At NeurIPS, Apple researchers will present “How JEPA Avoids Noisy Features: Implicit Bias in Deep Linear Self-Distilling Networks.” It explores the differences in how representations are learned by two major SSL paradigms: masked autoencoder (MAE) and joint embedding prediction architecture (JEPA). This study shows that in a simplified linear setting, where both approaches learn similar representations, JEPA learns “highly influential” features (i.e., features characterized by high regression coefficients). , which provides a formal explanation of the empirically observed phenomenon. In this area, JEPA seems to prioritize abstract features over fine-grained pixel information.
ML research demonstration at Apple booth
During exhibit hours, NeurIPS attendees can experience live demos of Apple ML research at Booth #323 in West Hall A, including:
MLX – An open source array framework designed for Apple silicon that enables fast and flexible ML and scientific computing on Apple hardware. This framework is optimized for Apple Silicon’s unified memory architecture and leverages both the CPU and GPU. At NeurIPS, the MLX demo demonstrates inference and training large models on-device using MLX. Specifically, fine-tuning the 7B parameter LLM on iPhone, image generation using large-scale diffusion models on iPad, and text generation using many large-scale language models on Macs with Apple silicon. .
MobileClip – A mobile-friendly image-text model family with a hybrid CNN/Transformer architecture. Combining these models provides the best tradeoff between accuracy and delay.
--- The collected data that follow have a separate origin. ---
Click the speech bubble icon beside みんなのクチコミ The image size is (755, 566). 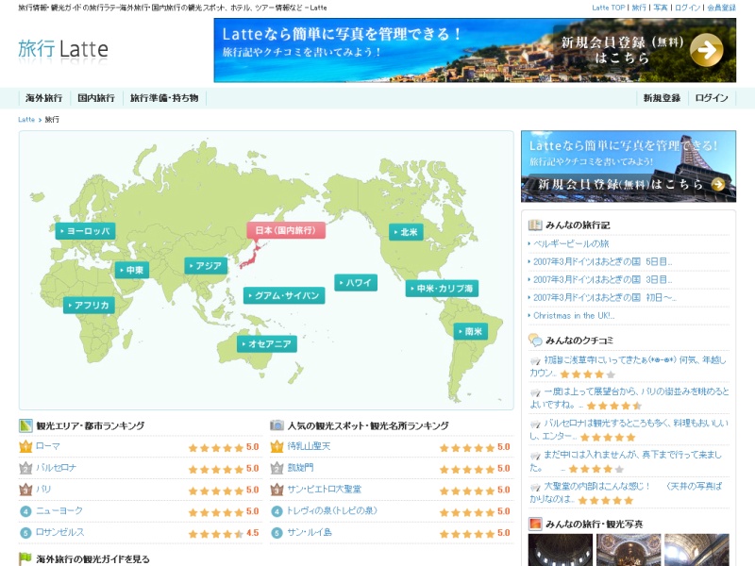[x=534, y=340]
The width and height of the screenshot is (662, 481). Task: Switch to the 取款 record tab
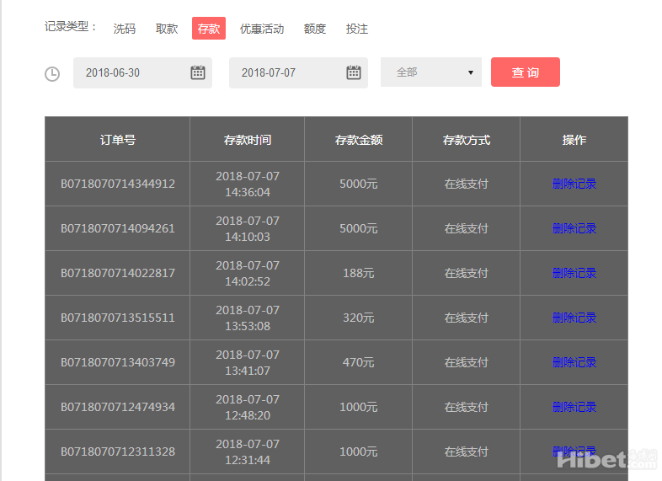tap(167, 29)
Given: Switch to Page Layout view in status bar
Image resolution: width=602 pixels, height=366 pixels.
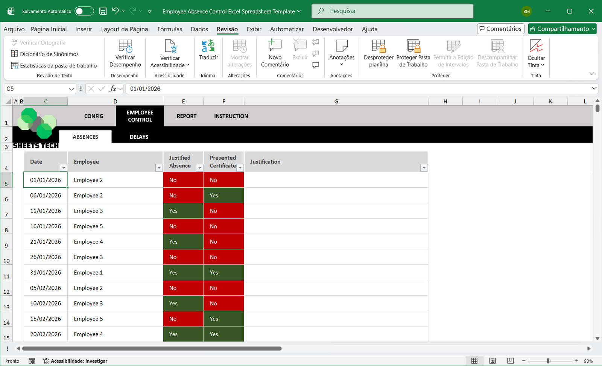Looking at the screenshot, I should click(x=492, y=361).
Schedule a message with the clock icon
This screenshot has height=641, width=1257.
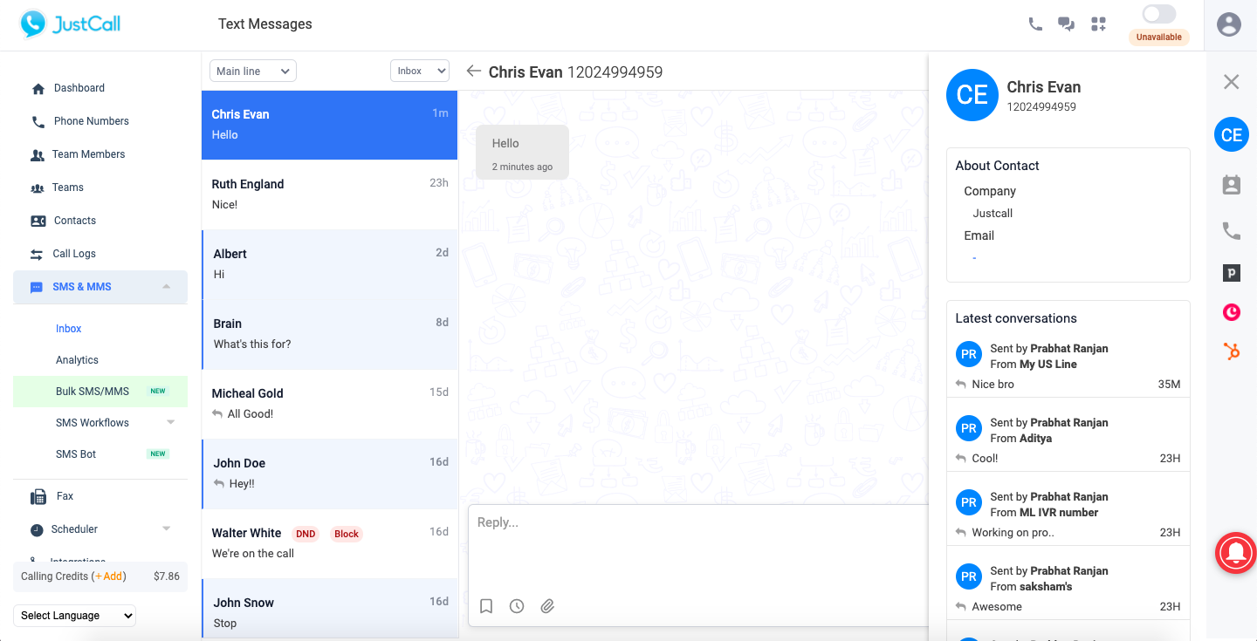(x=517, y=605)
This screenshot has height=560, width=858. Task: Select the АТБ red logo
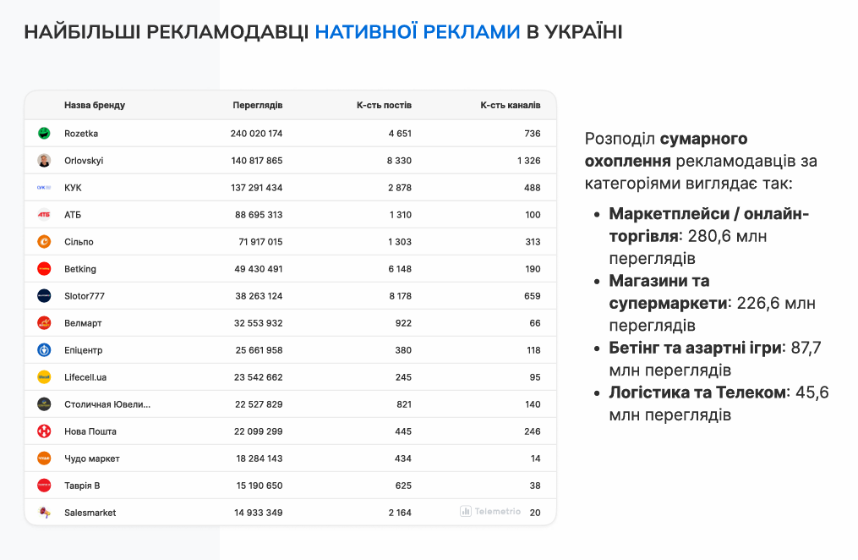pyautogui.click(x=46, y=214)
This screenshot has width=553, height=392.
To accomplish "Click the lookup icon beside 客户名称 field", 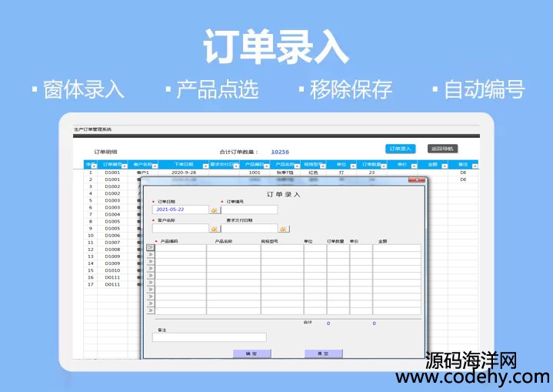I will click(x=215, y=229).
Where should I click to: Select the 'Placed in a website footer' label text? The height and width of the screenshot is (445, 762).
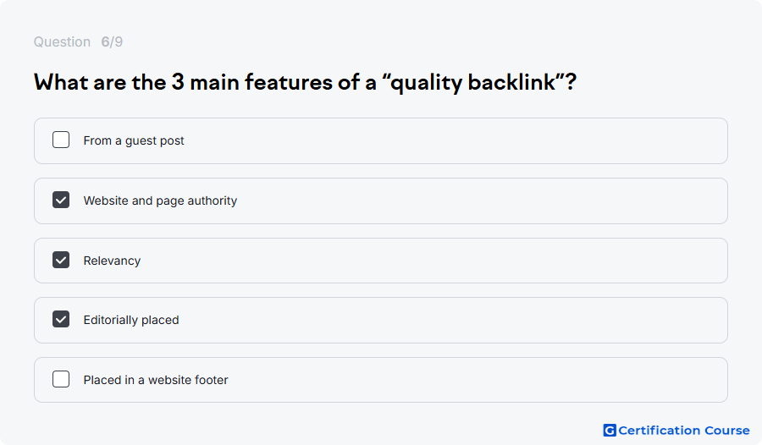pyautogui.click(x=156, y=380)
MobileCLIP-B obtains state-of-the-art results for zero-shot classification and retrieval as well as understanding relational, attribute, and ordinal information. With NeurIPS, you can experience MobileCLIP performing zero-shot scene classification in real time on your iPhone.
Support for the ML research community
Apple is committed to supporting underrepresented groups in the ML community and is proud to sponsor several affinity groups that will host events at the NeurIPS 2024 venue. This includes Black in AI (December 10th workshop), Women in Machine Learning (WiML) (December 10th workshop). (December 10th), LatinX in AI (December 10th Workshop), Queer in AI (December 11th Workshop, Social on December 12th). In addition to supporting these workshops through sponsorship, Apple employees also participate in each workshop and others.
Learn more about Apple ML Research at NeurIPS 2024
NeurIPS is one of the largest and most important annual ML research conferences, and Apple is proud to once again share innovative new research and connect with the participating community at the event. The post above highlights just a small portion of the research that Apple ML researchers will be presenting at NeurIPS 2024, but a comprehensive overview and schedule of our participation can be found here.